[ABOUT THIS TASK] For the records below, print the lines from the line with "The width and height of the screenshot is (776, 605)." through the line with "Viewport: 1316px width, 914px height." exactly as written; include both end lines and exclude the rest.

Stored records
Start of Block
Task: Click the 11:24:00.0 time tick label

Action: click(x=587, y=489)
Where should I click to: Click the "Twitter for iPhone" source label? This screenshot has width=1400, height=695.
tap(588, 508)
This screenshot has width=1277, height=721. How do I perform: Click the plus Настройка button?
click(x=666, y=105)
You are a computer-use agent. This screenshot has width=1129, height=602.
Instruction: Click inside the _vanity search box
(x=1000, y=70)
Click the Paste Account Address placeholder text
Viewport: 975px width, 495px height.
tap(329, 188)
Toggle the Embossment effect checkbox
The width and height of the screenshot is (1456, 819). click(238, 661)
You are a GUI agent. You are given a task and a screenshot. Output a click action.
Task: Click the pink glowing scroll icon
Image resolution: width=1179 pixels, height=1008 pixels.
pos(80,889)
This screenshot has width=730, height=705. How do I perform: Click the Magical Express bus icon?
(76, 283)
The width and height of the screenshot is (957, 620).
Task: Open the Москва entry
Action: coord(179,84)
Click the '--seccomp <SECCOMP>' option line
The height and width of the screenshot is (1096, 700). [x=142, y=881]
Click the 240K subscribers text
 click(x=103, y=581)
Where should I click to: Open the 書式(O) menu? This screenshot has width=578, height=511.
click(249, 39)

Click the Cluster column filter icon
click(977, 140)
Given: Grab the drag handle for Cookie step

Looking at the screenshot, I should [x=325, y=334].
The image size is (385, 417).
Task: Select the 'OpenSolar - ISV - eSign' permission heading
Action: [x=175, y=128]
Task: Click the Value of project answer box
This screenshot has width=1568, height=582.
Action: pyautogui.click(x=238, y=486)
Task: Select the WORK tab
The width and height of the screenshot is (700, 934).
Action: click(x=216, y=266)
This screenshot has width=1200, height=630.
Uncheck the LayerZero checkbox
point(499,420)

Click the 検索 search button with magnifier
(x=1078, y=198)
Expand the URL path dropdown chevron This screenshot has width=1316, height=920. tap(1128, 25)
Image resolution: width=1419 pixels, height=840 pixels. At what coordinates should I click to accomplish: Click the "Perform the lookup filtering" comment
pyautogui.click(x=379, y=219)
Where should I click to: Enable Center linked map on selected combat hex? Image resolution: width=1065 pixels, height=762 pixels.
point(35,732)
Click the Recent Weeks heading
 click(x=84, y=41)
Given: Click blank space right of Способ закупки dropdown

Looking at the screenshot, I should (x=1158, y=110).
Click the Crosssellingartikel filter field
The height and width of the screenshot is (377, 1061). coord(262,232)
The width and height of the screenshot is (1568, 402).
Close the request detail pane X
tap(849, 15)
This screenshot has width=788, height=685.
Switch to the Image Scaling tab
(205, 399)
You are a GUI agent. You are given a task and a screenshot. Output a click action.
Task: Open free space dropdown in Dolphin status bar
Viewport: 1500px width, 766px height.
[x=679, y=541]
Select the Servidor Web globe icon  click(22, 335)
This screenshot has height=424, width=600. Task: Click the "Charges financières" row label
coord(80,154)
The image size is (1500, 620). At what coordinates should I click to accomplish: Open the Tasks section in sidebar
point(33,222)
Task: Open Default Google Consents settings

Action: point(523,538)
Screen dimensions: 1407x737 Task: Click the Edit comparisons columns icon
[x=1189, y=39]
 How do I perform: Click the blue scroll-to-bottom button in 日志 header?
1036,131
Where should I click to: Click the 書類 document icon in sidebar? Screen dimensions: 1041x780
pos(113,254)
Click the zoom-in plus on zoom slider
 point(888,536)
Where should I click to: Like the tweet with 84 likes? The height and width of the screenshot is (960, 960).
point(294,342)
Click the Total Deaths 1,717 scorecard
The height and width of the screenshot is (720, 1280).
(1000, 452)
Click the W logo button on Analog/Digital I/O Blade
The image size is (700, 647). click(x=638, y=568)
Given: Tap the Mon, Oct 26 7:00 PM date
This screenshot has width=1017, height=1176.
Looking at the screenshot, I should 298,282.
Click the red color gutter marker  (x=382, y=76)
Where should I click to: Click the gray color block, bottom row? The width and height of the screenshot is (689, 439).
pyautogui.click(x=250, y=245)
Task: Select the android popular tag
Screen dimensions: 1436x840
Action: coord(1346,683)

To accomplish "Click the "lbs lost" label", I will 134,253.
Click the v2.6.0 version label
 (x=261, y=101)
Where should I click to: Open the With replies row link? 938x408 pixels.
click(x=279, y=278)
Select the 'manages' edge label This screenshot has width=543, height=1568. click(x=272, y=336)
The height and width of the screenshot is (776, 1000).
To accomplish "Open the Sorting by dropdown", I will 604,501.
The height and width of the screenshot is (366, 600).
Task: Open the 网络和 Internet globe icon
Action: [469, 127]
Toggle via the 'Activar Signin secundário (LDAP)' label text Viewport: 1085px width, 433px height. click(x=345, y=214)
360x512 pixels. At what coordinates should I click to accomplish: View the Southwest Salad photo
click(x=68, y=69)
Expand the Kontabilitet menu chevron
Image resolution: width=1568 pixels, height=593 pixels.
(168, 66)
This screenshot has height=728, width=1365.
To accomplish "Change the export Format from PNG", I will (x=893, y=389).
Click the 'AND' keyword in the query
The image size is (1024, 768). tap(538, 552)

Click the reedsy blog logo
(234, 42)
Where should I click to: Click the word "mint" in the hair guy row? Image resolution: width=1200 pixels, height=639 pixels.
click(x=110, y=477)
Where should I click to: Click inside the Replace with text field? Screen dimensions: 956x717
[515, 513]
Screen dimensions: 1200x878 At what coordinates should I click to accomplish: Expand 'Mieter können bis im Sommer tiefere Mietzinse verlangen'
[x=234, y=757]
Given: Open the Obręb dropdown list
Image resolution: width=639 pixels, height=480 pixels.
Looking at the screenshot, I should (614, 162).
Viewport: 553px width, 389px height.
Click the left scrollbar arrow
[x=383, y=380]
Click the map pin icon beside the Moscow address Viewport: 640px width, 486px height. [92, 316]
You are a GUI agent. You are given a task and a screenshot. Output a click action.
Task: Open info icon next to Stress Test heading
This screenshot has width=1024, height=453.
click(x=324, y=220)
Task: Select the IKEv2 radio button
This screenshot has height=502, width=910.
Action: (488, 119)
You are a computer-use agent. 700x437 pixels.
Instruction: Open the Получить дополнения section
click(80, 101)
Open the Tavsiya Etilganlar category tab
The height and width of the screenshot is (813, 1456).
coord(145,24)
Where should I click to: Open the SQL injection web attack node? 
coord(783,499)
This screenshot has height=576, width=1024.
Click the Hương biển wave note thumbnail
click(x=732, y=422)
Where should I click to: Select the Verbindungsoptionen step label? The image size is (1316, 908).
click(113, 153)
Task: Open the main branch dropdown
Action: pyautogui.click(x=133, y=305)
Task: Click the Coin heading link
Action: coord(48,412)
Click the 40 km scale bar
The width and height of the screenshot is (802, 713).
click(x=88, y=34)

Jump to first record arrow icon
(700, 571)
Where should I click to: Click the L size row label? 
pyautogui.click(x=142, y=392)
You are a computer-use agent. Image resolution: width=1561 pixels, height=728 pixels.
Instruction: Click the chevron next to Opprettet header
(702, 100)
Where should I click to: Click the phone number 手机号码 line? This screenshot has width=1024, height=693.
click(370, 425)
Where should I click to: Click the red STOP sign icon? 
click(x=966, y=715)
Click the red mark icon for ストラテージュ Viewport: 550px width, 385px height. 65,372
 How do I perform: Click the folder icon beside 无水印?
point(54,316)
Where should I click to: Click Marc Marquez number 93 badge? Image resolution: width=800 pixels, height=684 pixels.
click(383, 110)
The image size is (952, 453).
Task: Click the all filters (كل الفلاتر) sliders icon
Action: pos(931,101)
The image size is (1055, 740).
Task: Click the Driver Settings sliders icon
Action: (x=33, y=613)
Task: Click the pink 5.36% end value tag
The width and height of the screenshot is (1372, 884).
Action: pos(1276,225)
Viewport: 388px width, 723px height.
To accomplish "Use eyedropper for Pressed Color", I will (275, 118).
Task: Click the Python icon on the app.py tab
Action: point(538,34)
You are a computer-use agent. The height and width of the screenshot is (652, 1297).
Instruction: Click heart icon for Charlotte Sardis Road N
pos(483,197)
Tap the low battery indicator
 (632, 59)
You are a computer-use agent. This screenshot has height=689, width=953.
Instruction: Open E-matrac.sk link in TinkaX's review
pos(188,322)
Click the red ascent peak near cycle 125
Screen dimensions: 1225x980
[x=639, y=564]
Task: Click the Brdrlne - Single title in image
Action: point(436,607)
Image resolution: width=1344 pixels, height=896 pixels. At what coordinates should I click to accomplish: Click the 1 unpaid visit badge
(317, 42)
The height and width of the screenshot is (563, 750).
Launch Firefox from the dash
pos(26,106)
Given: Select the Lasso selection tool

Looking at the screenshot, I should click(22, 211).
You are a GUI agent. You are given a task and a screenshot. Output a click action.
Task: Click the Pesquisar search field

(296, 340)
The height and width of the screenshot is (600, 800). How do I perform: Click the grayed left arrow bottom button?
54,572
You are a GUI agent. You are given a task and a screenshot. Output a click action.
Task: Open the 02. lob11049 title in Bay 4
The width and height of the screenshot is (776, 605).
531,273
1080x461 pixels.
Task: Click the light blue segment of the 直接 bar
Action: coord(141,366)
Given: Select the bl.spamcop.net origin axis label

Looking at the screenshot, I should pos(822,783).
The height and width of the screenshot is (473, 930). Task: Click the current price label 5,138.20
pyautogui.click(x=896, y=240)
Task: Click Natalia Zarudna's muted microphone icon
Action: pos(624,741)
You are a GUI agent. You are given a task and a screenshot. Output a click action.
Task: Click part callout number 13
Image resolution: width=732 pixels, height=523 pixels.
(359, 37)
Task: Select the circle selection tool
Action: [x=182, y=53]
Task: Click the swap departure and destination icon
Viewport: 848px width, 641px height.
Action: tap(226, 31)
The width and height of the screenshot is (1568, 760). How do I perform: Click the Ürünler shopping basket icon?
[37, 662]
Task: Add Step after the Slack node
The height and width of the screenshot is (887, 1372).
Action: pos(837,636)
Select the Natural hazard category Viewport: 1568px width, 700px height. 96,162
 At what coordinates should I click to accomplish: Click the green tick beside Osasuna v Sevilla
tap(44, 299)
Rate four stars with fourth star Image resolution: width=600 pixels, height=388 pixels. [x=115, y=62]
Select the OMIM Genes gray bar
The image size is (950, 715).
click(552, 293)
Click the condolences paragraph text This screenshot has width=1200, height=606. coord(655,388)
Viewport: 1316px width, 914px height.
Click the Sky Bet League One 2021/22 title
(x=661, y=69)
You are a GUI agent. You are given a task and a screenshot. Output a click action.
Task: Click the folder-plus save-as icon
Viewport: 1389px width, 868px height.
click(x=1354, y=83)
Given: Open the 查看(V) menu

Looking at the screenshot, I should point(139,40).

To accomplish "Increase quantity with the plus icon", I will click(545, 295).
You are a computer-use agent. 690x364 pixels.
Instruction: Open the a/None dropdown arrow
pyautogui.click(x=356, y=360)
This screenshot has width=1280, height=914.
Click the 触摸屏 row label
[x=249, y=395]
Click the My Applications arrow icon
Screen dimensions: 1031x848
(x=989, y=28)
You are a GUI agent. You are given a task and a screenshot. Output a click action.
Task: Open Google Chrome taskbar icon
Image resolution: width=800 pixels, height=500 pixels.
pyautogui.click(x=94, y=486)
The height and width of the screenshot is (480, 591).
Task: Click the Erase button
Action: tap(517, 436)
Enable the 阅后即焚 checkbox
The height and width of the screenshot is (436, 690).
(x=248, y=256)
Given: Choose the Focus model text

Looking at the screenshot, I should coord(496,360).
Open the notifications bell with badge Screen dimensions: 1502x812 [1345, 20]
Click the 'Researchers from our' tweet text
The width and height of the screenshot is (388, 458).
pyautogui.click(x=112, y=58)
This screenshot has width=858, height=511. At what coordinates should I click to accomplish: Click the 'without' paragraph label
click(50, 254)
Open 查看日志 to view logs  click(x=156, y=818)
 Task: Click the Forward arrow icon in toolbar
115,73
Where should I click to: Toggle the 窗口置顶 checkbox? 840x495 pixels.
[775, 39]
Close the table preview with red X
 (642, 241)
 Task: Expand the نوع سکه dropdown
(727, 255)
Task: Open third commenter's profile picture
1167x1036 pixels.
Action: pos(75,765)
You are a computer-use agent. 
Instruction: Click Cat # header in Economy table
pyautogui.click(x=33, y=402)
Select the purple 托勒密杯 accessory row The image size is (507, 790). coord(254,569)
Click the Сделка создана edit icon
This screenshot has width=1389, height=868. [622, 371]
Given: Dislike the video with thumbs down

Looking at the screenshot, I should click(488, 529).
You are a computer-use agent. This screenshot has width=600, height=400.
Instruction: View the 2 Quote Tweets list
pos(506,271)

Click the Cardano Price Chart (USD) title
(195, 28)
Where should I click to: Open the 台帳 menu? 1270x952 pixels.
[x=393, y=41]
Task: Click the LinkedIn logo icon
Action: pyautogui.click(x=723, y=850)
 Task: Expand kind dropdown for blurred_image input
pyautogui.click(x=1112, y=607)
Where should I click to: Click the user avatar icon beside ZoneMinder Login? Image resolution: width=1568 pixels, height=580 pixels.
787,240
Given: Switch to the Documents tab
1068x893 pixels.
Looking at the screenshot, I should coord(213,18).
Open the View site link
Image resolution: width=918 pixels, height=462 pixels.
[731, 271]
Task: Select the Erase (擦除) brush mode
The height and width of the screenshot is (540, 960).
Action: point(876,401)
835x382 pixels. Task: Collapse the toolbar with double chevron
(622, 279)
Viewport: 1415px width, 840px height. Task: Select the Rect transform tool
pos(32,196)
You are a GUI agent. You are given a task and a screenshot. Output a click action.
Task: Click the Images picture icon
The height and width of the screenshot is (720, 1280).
End of Block
[YOUR SOLUTION]
The width and height of the screenshot is (776, 605).
531,273
1080x461 pixels.
Task: Click the light blue segment of the 直接 bar
Action: coord(141,366)
Given: Select the bl.spamcop.net origin axis label

Looking at the screenshot, I should pos(822,783).
The height and width of the screenshot is (473, 930). Task: Click the current price label 5,138.20
pyautogui.click(x=896, y=240)
Task: Click Natalia Zarudna's muted microphone icon
Action: pos(624,741)
You are a GUI agent. You are given a task and a screenshot. Output a click action.
Task: Click part callout number 13
Image resolution: width=732 pixels, height=523 pixels.
(359, 37)
Task: Select the circle selection tool
Action: [x=182, y=53]
Task: Click the swap departure and destination icon
Viewport: 848px width, 641px height.
Action: tap(226, 31)
The width and height of the screenshot is (1568, 760). How do I perform: Click the Ürünler shopping basket icon?
[37, 662]
Task: Add Step after the Slack node
The height and width of the screenshot is (887, 1372).
Action: pos(837,636)
Select the Natural hazard category Viewport: 1568px width, 700px height. 96,162
 At what coordinates should I click to accomplish: Click the green tick beside Osasuna v Sevilla
tap(44, 299)
Rate four stars with fourth star Image resolution: width=600 pixels, height=388 pixels. [x=115, y=62]
Select the OMIM Genes gray bar
The image size is (950, 715).
click(552, 293)
Click the condolences paragraph text This screenshot has width=1200, height=606. coord(655,388)
Viewport: 1316px width, 914px height.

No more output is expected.